Collection entries:

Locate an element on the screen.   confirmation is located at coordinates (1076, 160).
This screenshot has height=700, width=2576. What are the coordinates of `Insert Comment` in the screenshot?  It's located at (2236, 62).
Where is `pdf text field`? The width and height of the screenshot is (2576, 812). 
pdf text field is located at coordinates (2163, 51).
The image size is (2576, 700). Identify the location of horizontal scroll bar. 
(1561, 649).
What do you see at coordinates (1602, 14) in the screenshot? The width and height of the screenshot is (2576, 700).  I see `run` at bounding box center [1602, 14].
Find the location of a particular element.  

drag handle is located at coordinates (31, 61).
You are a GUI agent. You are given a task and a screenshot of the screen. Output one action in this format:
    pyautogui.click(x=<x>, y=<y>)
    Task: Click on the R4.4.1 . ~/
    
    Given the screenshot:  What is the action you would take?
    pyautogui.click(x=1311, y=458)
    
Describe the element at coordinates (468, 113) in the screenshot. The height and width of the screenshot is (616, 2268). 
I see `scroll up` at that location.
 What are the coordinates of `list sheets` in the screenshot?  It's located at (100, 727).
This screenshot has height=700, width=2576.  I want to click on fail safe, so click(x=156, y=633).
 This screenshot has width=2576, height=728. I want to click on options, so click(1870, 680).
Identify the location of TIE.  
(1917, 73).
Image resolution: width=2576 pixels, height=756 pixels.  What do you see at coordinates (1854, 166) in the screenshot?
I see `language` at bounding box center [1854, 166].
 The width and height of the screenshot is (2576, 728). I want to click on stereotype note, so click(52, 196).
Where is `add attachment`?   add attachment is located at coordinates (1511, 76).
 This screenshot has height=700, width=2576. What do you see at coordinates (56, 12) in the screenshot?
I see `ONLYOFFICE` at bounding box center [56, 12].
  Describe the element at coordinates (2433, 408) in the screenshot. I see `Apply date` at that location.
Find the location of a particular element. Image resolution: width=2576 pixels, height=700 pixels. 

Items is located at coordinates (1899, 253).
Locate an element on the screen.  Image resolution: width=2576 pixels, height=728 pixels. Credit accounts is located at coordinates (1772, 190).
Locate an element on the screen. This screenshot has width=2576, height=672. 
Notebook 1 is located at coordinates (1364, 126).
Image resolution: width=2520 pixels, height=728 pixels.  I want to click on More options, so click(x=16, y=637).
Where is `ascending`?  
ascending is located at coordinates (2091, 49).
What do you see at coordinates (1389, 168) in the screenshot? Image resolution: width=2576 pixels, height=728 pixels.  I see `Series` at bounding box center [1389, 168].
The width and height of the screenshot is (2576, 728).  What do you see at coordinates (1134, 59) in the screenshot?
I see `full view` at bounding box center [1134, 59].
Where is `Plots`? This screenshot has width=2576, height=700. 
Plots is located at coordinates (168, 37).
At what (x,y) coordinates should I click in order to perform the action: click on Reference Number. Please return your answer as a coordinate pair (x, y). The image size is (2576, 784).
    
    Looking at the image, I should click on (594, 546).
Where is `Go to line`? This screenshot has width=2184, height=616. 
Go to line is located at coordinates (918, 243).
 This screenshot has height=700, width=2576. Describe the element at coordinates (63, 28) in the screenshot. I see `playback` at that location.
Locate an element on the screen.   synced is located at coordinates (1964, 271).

SHORT EXERCISE:
Retype the collection entries above, from the line containing "has width=2576, height=700." up to and including the final line.

SOLUTION:
Where is `Plots`? This screenshot has width=2576, height=700. 
Plots is located at coordinates (168, 37).
At what (x,y) coordinates should I click in order to perform the action: click on Reference Number. Please return your answer as a coordinate pair (x, y). The image size is (2576, 784).
    
    Looking at the image, I should click on (594, 546).
Where is `Go to line`? This screenshot has width=2184, height=616. 
Go to line is located at coordinates (918, 243).
 This screenshot has height=700, width=2576. Describe the element at coordinates (63, 28) in the screenshot. I see `playback` at that location.
Locate an element on the screen.   synced is located at coordinates (1964, 271).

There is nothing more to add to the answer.